§ Work task:
With the line containing "[Шмигаль рассказал, где" as the start and the line containing "[Viber] (165, 159)" as the end, transcribe that span of the entries below exactly, including both.

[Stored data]
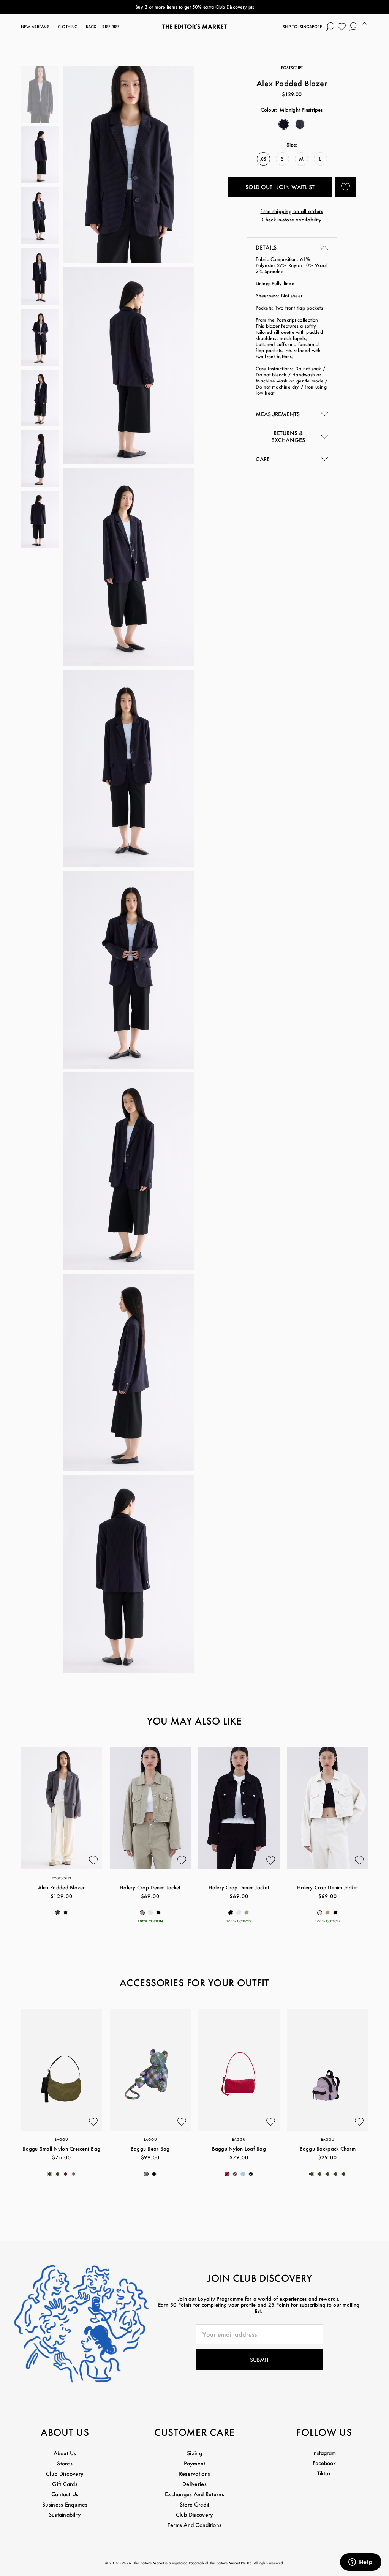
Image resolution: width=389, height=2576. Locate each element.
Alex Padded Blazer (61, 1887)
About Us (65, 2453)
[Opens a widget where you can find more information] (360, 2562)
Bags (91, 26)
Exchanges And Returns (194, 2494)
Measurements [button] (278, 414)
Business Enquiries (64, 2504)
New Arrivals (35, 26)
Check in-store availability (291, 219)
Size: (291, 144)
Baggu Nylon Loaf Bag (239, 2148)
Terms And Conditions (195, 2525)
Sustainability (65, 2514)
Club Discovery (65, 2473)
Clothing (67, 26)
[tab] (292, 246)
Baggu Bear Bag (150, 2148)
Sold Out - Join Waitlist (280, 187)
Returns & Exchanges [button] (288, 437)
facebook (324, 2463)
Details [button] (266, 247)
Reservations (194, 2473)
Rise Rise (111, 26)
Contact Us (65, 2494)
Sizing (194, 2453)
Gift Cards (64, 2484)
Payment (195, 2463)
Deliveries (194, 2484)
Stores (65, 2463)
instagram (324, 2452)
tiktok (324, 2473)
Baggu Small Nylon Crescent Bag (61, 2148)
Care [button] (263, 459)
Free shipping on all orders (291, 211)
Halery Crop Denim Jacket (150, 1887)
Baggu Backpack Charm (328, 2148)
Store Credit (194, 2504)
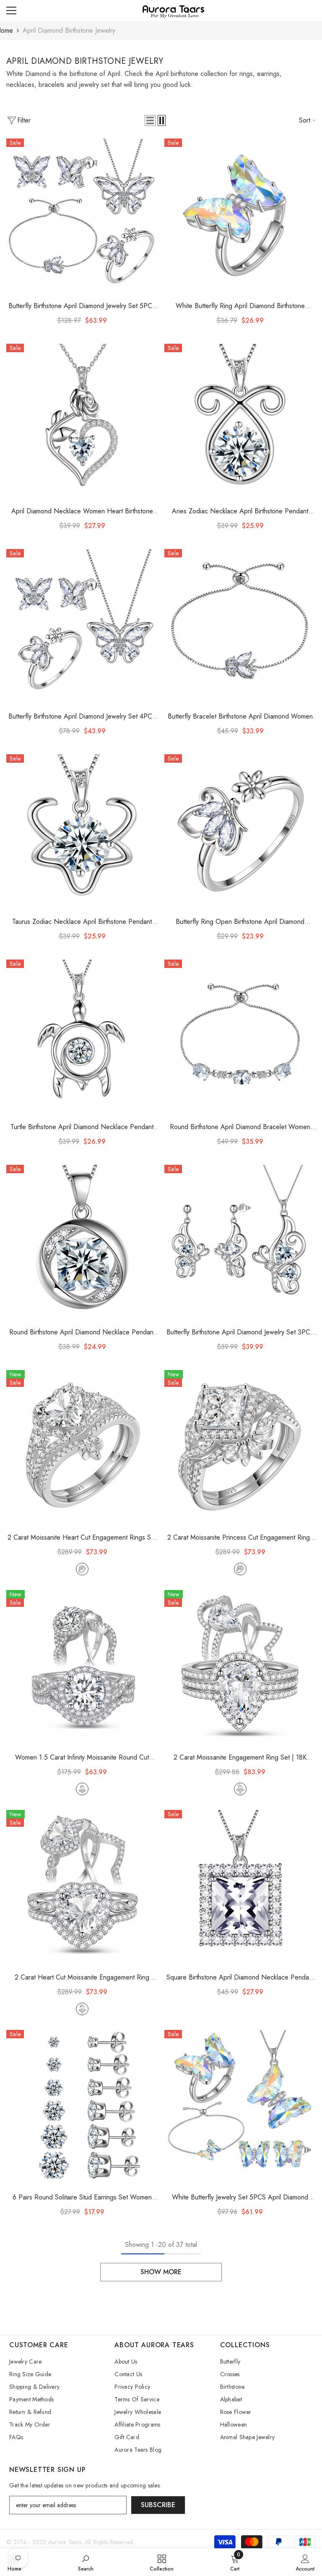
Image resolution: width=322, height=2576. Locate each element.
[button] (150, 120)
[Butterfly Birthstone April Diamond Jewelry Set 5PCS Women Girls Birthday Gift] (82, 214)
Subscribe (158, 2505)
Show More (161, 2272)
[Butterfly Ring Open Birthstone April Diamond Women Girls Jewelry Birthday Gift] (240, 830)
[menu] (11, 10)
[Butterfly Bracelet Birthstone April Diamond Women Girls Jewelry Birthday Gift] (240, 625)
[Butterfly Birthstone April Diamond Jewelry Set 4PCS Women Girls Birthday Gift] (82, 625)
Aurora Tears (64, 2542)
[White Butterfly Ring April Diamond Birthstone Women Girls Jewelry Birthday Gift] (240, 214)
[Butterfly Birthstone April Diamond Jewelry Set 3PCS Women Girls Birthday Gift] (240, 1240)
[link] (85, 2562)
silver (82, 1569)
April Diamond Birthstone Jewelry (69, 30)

* * *

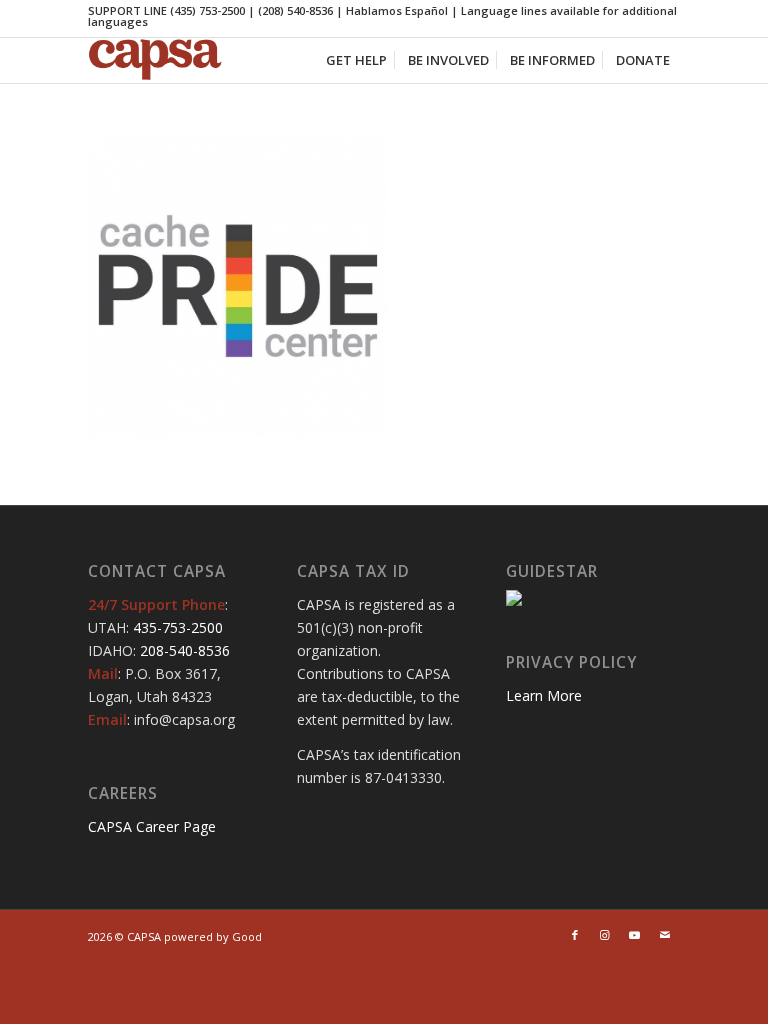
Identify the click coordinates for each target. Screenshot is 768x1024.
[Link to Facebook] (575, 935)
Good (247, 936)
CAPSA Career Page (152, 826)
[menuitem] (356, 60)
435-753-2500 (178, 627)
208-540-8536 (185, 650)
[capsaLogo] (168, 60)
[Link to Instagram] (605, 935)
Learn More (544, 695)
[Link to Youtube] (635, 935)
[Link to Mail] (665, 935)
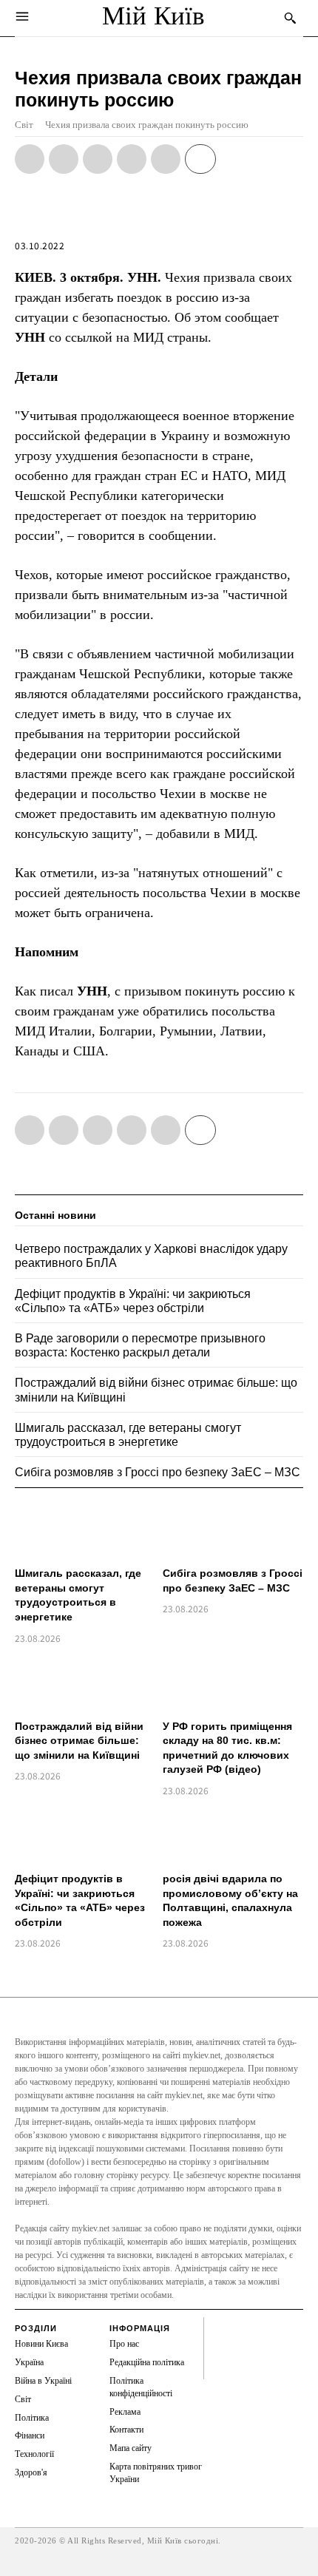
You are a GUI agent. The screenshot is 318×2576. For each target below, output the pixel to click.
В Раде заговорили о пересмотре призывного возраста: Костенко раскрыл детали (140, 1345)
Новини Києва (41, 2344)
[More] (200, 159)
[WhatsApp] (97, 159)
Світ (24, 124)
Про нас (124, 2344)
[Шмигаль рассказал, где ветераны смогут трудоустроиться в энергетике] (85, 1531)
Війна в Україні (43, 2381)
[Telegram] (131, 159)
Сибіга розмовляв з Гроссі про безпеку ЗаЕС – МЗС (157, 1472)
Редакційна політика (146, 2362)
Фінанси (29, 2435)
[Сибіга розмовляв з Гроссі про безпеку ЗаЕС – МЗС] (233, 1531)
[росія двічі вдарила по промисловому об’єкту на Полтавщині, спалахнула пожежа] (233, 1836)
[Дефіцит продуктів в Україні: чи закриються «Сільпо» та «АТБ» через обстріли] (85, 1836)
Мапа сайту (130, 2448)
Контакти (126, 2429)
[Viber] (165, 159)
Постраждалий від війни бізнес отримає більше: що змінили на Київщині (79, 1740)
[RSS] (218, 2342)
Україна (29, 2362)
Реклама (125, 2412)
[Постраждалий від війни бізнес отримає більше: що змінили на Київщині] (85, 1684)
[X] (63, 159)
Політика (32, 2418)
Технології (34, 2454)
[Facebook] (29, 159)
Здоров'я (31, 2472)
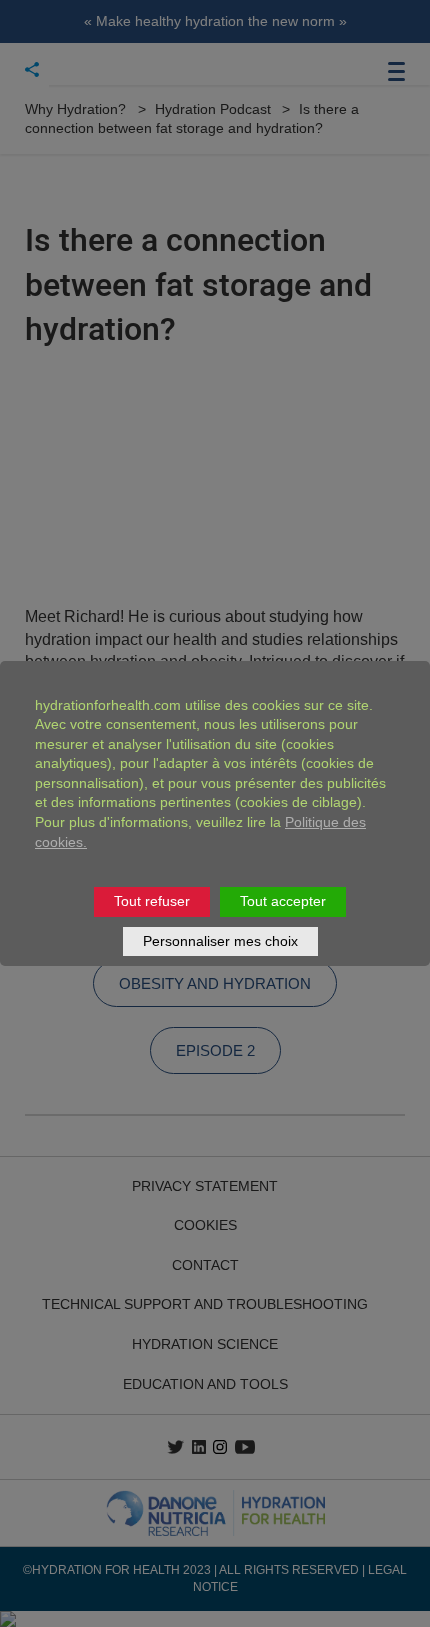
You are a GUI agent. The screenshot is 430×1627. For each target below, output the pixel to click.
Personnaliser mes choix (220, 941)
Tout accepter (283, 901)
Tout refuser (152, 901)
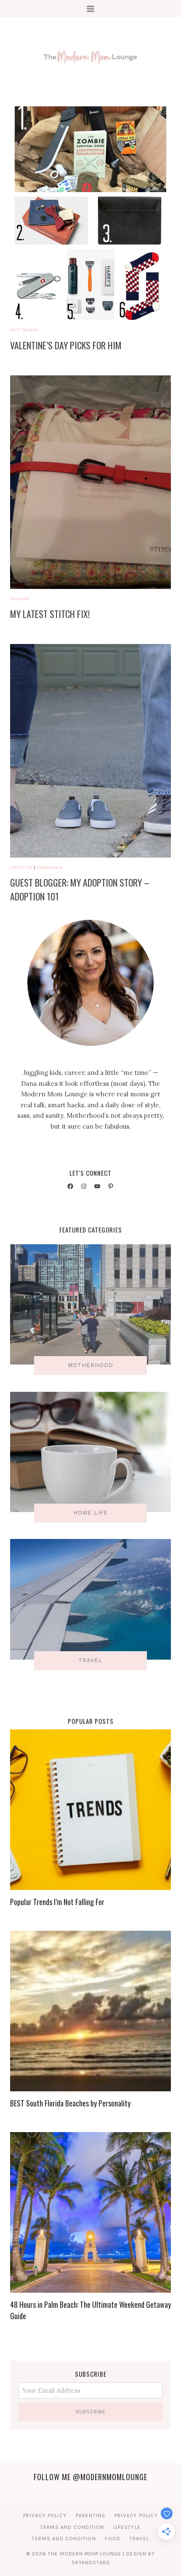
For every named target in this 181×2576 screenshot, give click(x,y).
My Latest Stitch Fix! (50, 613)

==

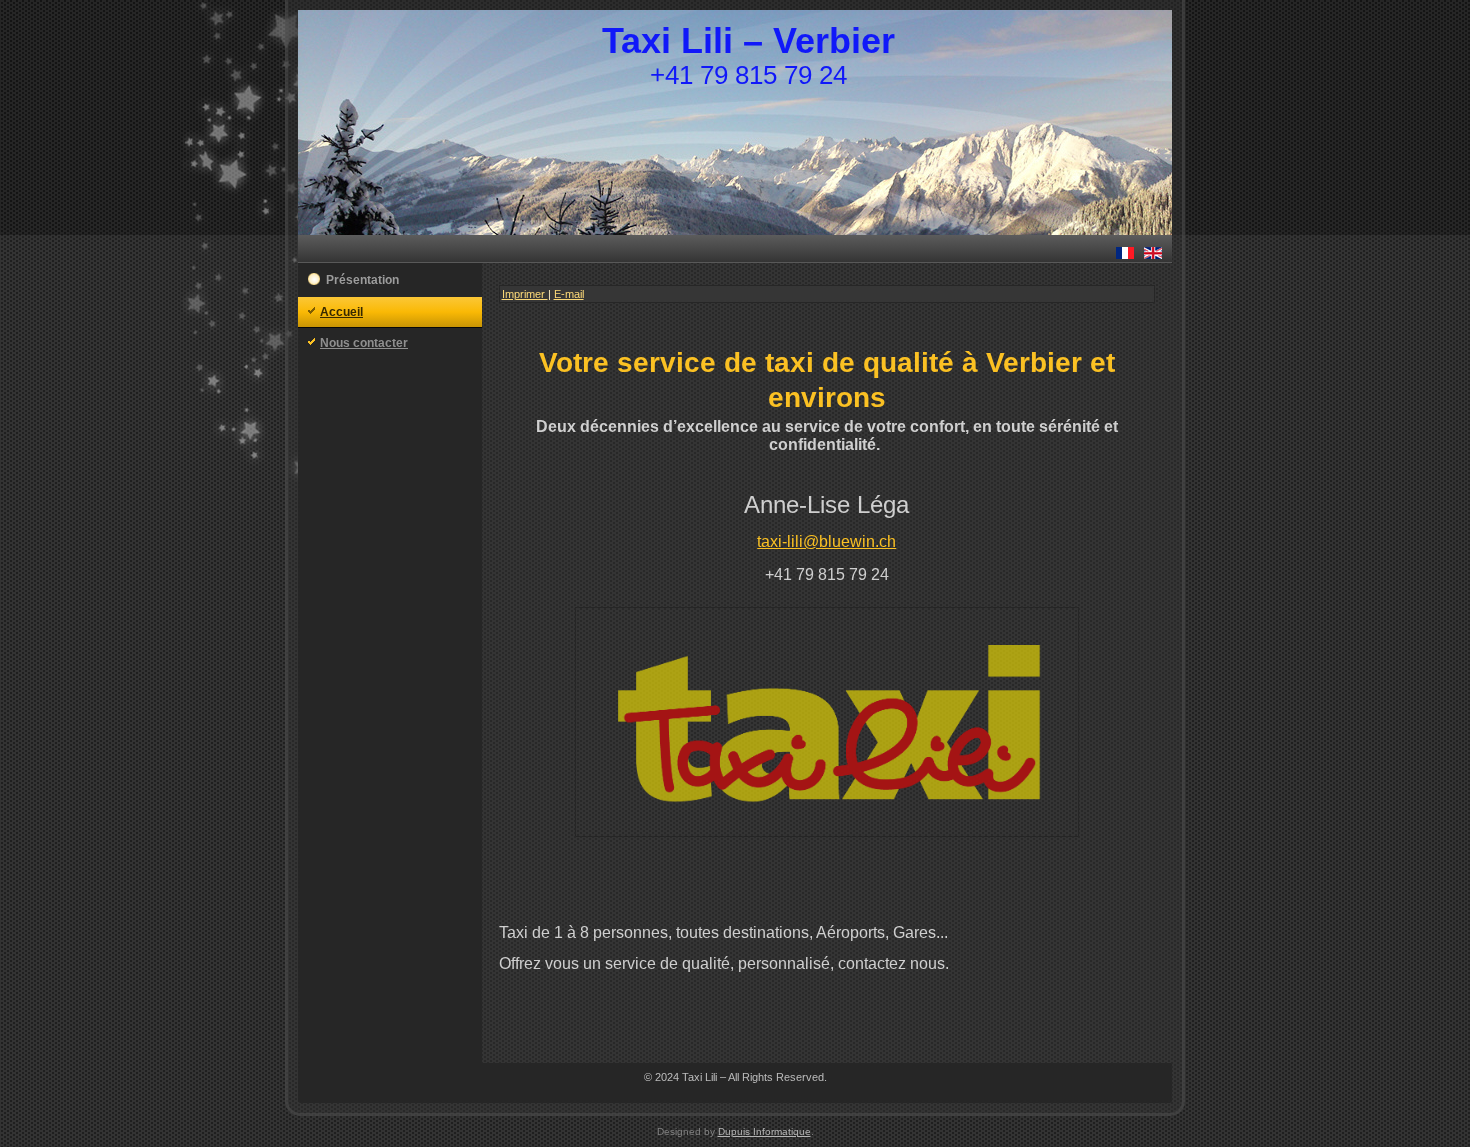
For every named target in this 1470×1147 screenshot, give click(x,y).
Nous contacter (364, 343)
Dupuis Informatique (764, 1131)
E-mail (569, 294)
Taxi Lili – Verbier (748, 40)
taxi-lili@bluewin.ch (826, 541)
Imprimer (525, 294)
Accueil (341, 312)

§ Solution to the problem:
[Шмигаль рассказал, где ветераны смогут трудоустроиться в энергетике] (85, 1531)
Війна в Україні (43, 2381)
[Telegram] (131, 159)
Сибіга розмовляв з Гроссі про безпеку ЗаЕС – МЗС (157, 1472)
Редакційна політика (146, 2362)
Фінанси (29, 2435)
[Сибіга розмовляв з Гроссі про безпеку ЗаЕС – МЗС] (233, 1531)
[росія двічі вдарила по промисловому об’єкту на Полтавщині, спалахнула пожежа] (233, 1836)
[Дефіцит продуктів в Україні: чи закриються «Сільпо» та «АТБ» через обстріли] (85, 1836)
Мапа сайту (130, 2448)
Контакти (126, 2429)
[Viber] (165, 159)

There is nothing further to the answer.